> GIVEN DATA
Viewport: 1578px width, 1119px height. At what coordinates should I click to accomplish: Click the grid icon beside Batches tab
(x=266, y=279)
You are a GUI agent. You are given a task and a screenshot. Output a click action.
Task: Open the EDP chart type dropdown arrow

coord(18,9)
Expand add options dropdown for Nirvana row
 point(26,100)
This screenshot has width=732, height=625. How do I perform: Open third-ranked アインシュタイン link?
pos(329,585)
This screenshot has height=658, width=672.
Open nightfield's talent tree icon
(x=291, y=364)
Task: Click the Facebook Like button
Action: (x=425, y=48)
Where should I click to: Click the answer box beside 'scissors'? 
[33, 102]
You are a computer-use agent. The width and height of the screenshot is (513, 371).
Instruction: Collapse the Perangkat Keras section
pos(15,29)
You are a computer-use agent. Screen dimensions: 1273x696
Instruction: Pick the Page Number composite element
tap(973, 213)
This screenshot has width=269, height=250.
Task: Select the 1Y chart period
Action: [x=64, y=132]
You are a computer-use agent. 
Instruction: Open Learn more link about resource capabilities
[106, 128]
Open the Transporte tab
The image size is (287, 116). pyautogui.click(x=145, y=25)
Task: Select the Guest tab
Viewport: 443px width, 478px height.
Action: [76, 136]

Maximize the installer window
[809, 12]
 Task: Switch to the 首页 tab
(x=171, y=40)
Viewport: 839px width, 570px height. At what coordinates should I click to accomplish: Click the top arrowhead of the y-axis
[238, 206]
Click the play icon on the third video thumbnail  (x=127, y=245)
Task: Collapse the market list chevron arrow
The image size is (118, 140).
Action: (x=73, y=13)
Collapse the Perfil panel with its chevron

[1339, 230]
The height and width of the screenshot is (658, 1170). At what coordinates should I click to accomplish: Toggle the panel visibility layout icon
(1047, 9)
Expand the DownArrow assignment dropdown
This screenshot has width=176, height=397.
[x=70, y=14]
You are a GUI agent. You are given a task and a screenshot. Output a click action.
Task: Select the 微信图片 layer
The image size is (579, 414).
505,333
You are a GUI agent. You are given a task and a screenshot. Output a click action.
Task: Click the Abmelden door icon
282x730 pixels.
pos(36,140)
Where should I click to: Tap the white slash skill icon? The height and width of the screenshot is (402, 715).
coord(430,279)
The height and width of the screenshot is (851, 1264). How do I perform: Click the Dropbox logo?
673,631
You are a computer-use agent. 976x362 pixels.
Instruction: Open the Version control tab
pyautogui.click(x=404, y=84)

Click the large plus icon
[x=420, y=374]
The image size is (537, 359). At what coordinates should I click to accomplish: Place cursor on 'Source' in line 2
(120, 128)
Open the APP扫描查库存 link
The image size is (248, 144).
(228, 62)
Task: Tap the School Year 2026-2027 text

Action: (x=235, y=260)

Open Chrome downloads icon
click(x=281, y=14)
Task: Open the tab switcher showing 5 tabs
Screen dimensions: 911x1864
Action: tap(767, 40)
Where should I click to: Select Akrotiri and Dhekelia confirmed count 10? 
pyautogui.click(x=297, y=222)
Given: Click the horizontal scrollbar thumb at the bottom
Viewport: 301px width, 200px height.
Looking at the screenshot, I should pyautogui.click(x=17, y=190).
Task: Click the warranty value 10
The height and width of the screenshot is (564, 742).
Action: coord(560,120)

> WORK REQUIRED
The complete listing, from first line to last, should be copied verbatim.

> WRITTEN SOLUTION
Viewport: 1578px width, 1119px height. At what coordinates should I click to accomplish: Click the grid icon beside Batches tab
(x=266, y=279)
You are a GUI agent. You are given a task and a screenshot. Output a click action.
Task: Open the EDP chart type dropdown arrow

coord(18,9)
Expand add options dropdown for Nirvana row
 point(26,100)
This screenshot has width=732, height=625. How do I perform: Open third-ranked アインシュタイン link?
pos(329,585)
This screenshot has height=658, width=672.
Open nightfield's talent tree icon
(x=291, y=364)
Task: Click the Facebook Like button
Action: (x=425, y=48)
Where should I click to: Click the answer box beside 'scissors'? 
[33, 102]
You are a computer-use agent. The width and height of the screenshot is (513, 371).
Instruction: Collapse the Perangkat Keras section
pos(15,29)
You are a computer-use agent. Screen dimensions: 1273x696
Instruction: Pick the Page Number composite element
tap(973, 213)
This screenshot has width=269, height=250.
Task: Select the 1Y chart period
Action: [x=64, y=132]
You are a computer-use agent. 
Instruction: Open Learn more link about resource capabilities
[106, 128]
Open the Transporte tab
The image size is (287, 116). pyautogui.click(x=145, y=25)
Task: Select the Guest tab
Viewport: 443px width, 478px height.
Action: [76, 136]

Maximize the installer window
[809, 12]
 Task: Switch to the 首页 tab
(x=171, y=40)
Viewport: 839px width, 570px height. At what coordinates should I click to accomplish: Click the top arrowhead of the y-axis
[238, 206]
Click the play icon on the third video thumbnail  (x=127, y=245)
Task: Collapse the market list chevron arrow
The image size is (118, 140).
Action: (x=73, y=13)
Collapse the Perfil panel with its chevron

[1339, 230]
The height and width of the screenshot is (658, 1170). At what coordinates should I click to accomplish: Toggle the panel visibility layout icon
(1047, 9)
Expand the DownArrow assignment dropdown
This screenshot has width=176, height=397.
[x=70, y=14]
You are a GUI agent. You are given a task and a screenshot. Output a click action.
Task: Select the 微信图片 layer
The image size is (579, 414).
505,333
You are a GUI agent. You are given a task and a screenshot. Output a click action.
Task: Click the Abmelden door icon
282x730 pixels.
pos(36,140)
Where should I click to: Tap the white slash skill icon? The height and width of the screenshot is (402, 715).
coord(430,279)
The height and width of the screenshot is (851, 1264). How do I perform: Click the Dropbox logo?
673,631
You are a computer-use agent. 976x362 pixels.
Instruction: Open the Version control tab
pyautogui.click(x=404, y=84)

Click the large plus icon
[x=420, y=374]
The image size is (537, 359). At what coordinates should I click to accomplish: Place cursor on 'Source' in line 2
(120, 128)
Open the APP扫描查库存 link
The image size is (248, 144).
(228, 62)
Task: Tap the School Year 2026-2027 text

Action: (x=235, y=260)

Open Chrome downloads icon
click(x=281, y=14)
Task: Open the tab switcher showing 5 tabs
Screen dimensions: 911x1864
Action: tap(767, 40)
Where should I click to: Select Akrotiri and Dhekelia confirmed count 10? 
pyautogui.click(x=297, y=222)
Given: Click the horizontal scrollbar thumb at the bottom
Viewport: 301px width, 200px height.
Looking at the screenshot, I should pyautogui.click(x=17, y=190).
Task: Click the warranty value 10
The height and width of the screenshot is (564, 742).
Action: coord(560,120)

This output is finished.